首先,一个智能体的基础配置需要包含以下核心信息:应用名称、智能体描述以及智能体模块。其中,主要的组件类配置集中在“智能体模块”中:
AiApi:负责对接具体的 AI 接口;ChatModel:负责模型的创建,同时会依赖并封装AiApi;MCP 工具:用于扩展智能体能力,需要单独进行定义与创建。
在完成基础配置后,就可以进入单一智能体(Agent)的构建阶段。这里可以按顺序创建多个独立的智能体。随后,在
AgentWorkflow中对这些智能体进行编排,从而构建出一个完整的智能体系统。这一过程整体上对应了【第 2-2 节:系统架构设计】中的流程设计以及 YML 配置设计。
三、功能实现
1. 工程结构
在 domain 模块中新增 agent 领域层,并设计值对象
AiAgentConfigTableVO,用于表示智能体配置表。该配置表通过加载 YML 文件的方式完成数据映射。
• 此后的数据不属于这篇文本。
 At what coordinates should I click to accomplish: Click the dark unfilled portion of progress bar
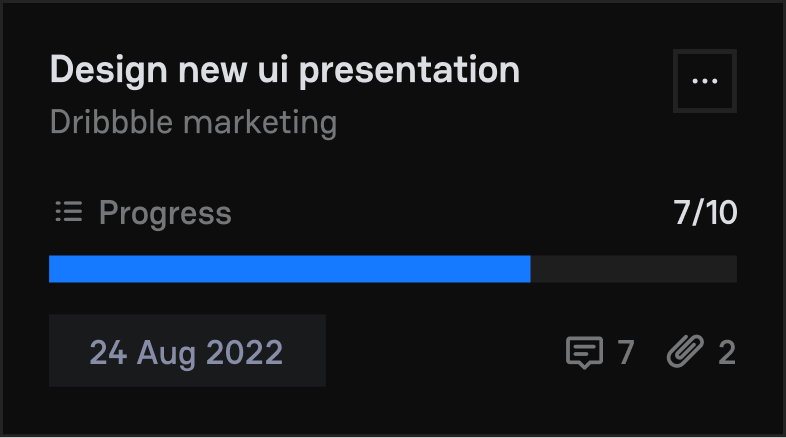pos(633,269)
之所以将配置表定义在领域层,是为了使领域服务能够直接注入并使用这些配置数据,从而更好地支撑业务逻辑的实现。
2. 对象设计
/**
* Ai Agent 智能体配置表值对象
*/
@Data
public class AiAgentConfigTableVO {
/**
* 应用名称
*/
private String appName;
/**
* 智能体配置
*/
private Agent agent;
/**
* 智能体模块
*/
private Module module;
@Data
public static class Agent {
/**
* 智能体ID
*/
private String agentId;
/**
* 智能体名称
*/
private String agentName;
/**
* 智能体描述
*/
private String agentDesc;
}
@Data
public static class Module {
private AiApi aiApi;
private ChatModel chatModel;
private List<Agent> agents;
private List<AgentWorkflow> agentWorkflows;
@Data
public static class AiApi {
private String baseUrl;
private String apiKey;
private String completionsPath = "/v1/chat/completions";
private String embeddingsPath = "/v1/embeddings";
}
@Data
public static class ChatModel {
private String model;
private List<ToolMcp> toolMcpList;
@Data
public static class ToolMcp {
private SSEServerParameters sse;
private StdioServerParameters stdio;
@Data
public static class SSEServerParameters {
private String name;
private String baseUri;
private String sseEndpoint;
private Integer requestTimeout = 3000;
}
@Data
public static class StdioServerParameters {
private String name;
private Integer requestTimeout = 3000;
private ServerParameters serverParameters;
@Data
public static class ServerParameters {
private String command;
private List<String> args;
private Map<String, String> env;
}
}
}
}
@Data
public static class Agent {
private String name;
private String instruction;
private String description;
private String outputKey;
}
@Data
public static class AgentWorkflow {
/**
* 类型;loop、parallel、sequential
*/
private String type;
private String name;
private List<String> subAgents;
private String description;
private Integer maxIterations = 3;
}
}
}AiAgentConfigTableVO是一个面向智能体应用的配置值对象,用于承载应用名称、智能体元信息,以及与大模型和工具链相关的模块化配置。其顶层结构主要包含三部分:
appName、agent和module,分别对应应用标识、智能体基础信息以及功能模块配置。其中:顶层的
agent表示主智能体的元信息;module.agent则用于定义编排过程中的子智能体,用于实现职责划分与能力拆分。
在工具集成方面,
ChatModel.ToolMcp同时支持 SSE 与 Stdio 两种服务模式,能够覆盖远程工具调用与本地工具集成的场景。后续也可以扩展对本地自定义 MCP 业务服务的接入能力。
3. 配置案例(yml)
# 数据库配置;启动时配置数据库资源信息
spring:
config:
import:
# - classpath:agent/test-agent-02.yml
- classpath:agent/test-agent.ymlai:
agent:
config:
tables:
testAgent:
app-name: testAgent
agent:
agent-id: 100001
agent-name: 测试智能体01
agent-desc: 一个测试的智能体
module:
ai-api:
base-url: https://api1.oaipro.com
api-key: sk-Sp2jx3yeq7x7HJ663bDc9bF0D34b4f609f833840271519B1
completions-path: v1/chat/completions
embeddings-path: v1/embeddings
chat-model:
model: gpt-5.5-mini
tool-mcp-list:
- sse:
name: baidu-search
base-uri: http://appbuilder.baidu.com/v2/ai_search/mcp/
sse-endpoint: sse?api_key=bce-v3/ALTAK-6SyOtHHftyPsWLoIpz3WL/e7a0d8c2e39e9596b0f1e183cd985da1c32a0d67
request-timeout: 5000
agents:
- name: CodeWriterAgent
description: Writes initial Java code based on a specification.
instruction: |
You are a Java Code Generator.
Based *only* on the user's request, write Java code that fulfills the requirement.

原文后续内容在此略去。